Linux Confidential Computing Development
 help / color / mirror / Atom feed
From: Chao Gao <chao.gao@intel.com>
To: kvm@vger.kernel.org, linux-coco@lists.linux.dev,
	linux-kernel@vger.kernel.org
Cc: binbin.wu@linux.intel.com, dave.hansen@linux.intel.com,
	djbw@kernel.org, ira.weiny@intel.com, kai.huang@intel.com,
	kas@kernel.org, nik.borisov@suse.com, paulmck@kernel.org,
	pbonzini@redhat.com, reinette.chatre@intel.com,
	rick.p.edgecombe@intel.com, sagis@google.com, seanjc@google.com,
	tony.lindgren@linux.intel.com, vannapurve@google.com,
	vishal.l.verma@intel.com, yilun.xu@linux.intel.com,
	xiaoyao.li@intel.com, yan.y.zhao@intel.com,
	Chao Gao <chao.gao@intel.com>, Thomas Gleixner <tglx@kernel.org>,
	Ingo Molnar <mingo@redhat.com>, Borislav Petkov <bp@alien8.de>,
	x86@kernel.org, "H. Peter Anvin" <hpa@zytor.com>
Subject: [PATCH v10 11/25] coco/tdx-host: Don't expose P-SEAMLDR information on CPUs with erratum
Date: Wed, 20 May 2026 06:38:14 -0700	[thread overview]
Message-ID: <20260520133909.409394-12-chao.gao@intel.com> (raw)
In-Reply-To: <20260520133909.409394-1-chao.gao@intel.com>

TDX-capable CPUs clobber the current VMCS on return from P-SEAMLDR, as
documented in Intel® Trust Domain CPU Architectural Extensions:

  SEAMRET from the P-SEAMLDR clears the current VMCS structure pointed
  to by the current-VMCS pointer. A VMM that invokes the P-SEAMLDR using
  SEAMCALL must reload the current-VMCS, if required, using the VMPTRLD
  instruction.

Clearing the current VMCS behind KVM's back will break KVM.

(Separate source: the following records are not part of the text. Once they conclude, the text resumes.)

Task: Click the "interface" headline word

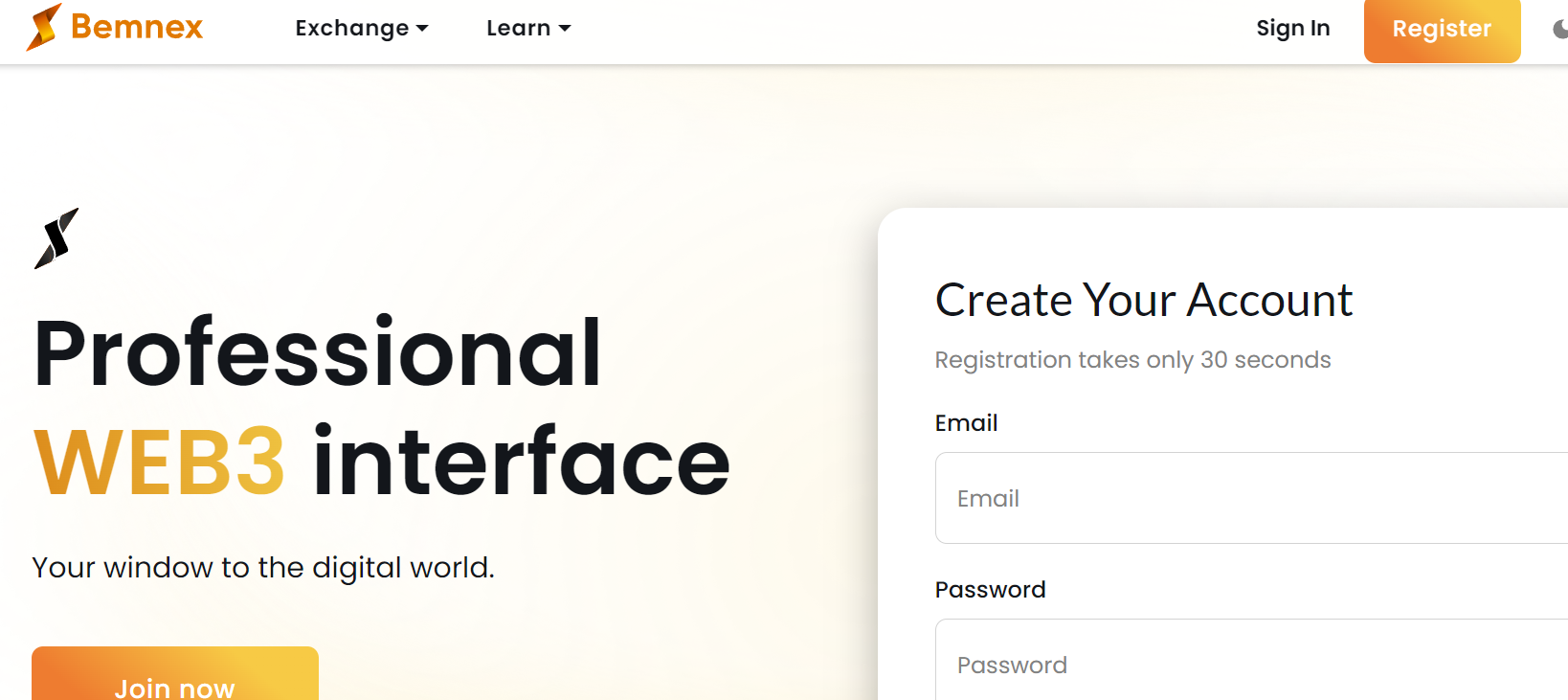Action: 521,463
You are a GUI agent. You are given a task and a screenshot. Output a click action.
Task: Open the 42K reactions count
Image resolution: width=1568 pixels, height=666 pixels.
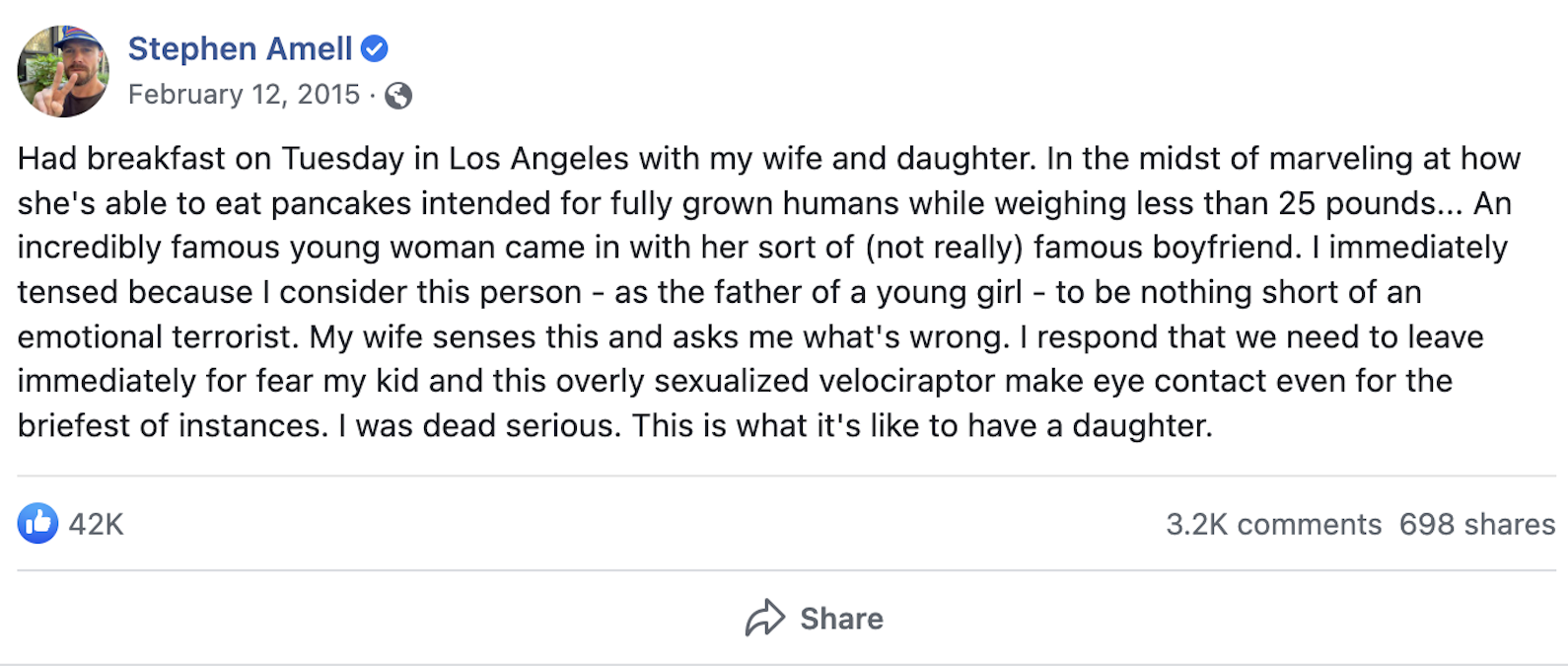coord(97,524)
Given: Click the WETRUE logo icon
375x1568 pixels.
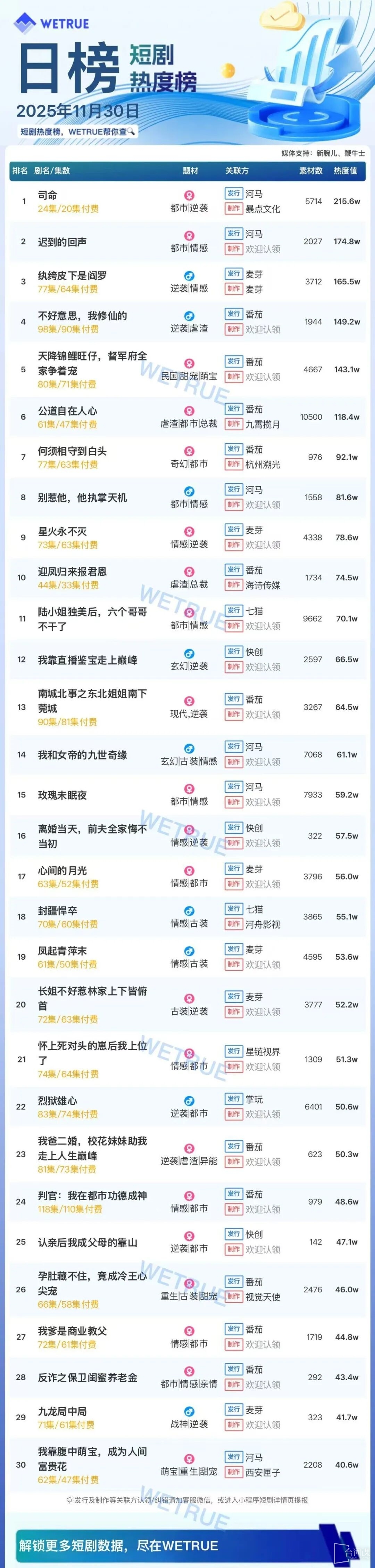Looking at the screenshot, I should (24, 24).
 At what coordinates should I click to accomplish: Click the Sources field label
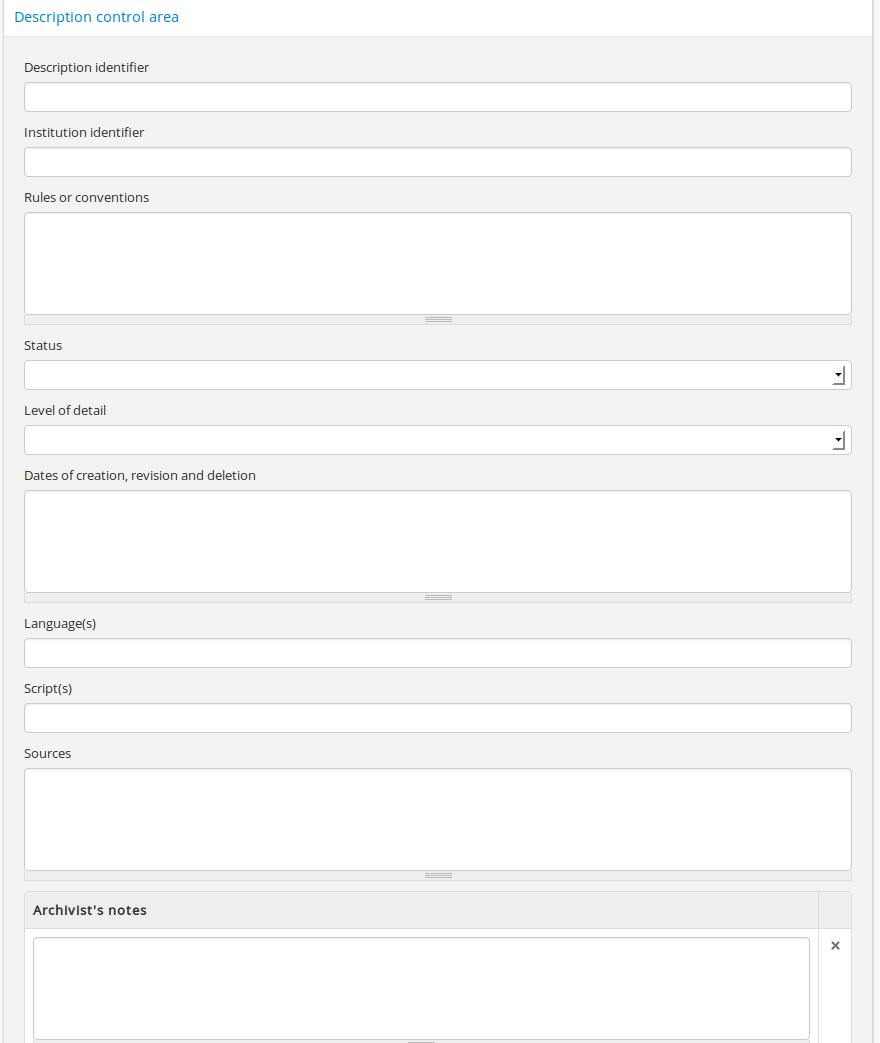[x=48, y=754]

Future CPUs will fix this by preserving the current VMCS across
P-SEAMLDR calls. A future specification update will describe the SEAMRET
VMCS-clearing behavior as an erratum and to state that it does not occur
when IA32_VMX_BASIC[60] is set.

Add a CPU bug bit for this erratum and refuse to expose P-SEAMLDR
information on affected CPUs, because even reading the P-SEAMLDR sysfs
knobs would enter and exit P-SEAMLDR.

Use a CPU bug bit to stay consistent with X86_BUG_TDX_PW_MCE. As a bonus,
the bug bit is visible to userspace, which allows userspace to determine
why these sysfs files are not exposed, and it can also be checked by other
kernel components in the future if needed.

== Alternatives ==
Two workarounds were considered but both were rejected:

1. Save/restore the current VMCS around P-SEAMLDR calls. This produces ugly
   assembly code [1] and doesn't play well with #MCE or #NMI if they
   need to use the current VMCS.

2. Move KVM's VMCS tracking logic to the TDX core code, which would break
   the boundary between KVM and the TDX core code [2].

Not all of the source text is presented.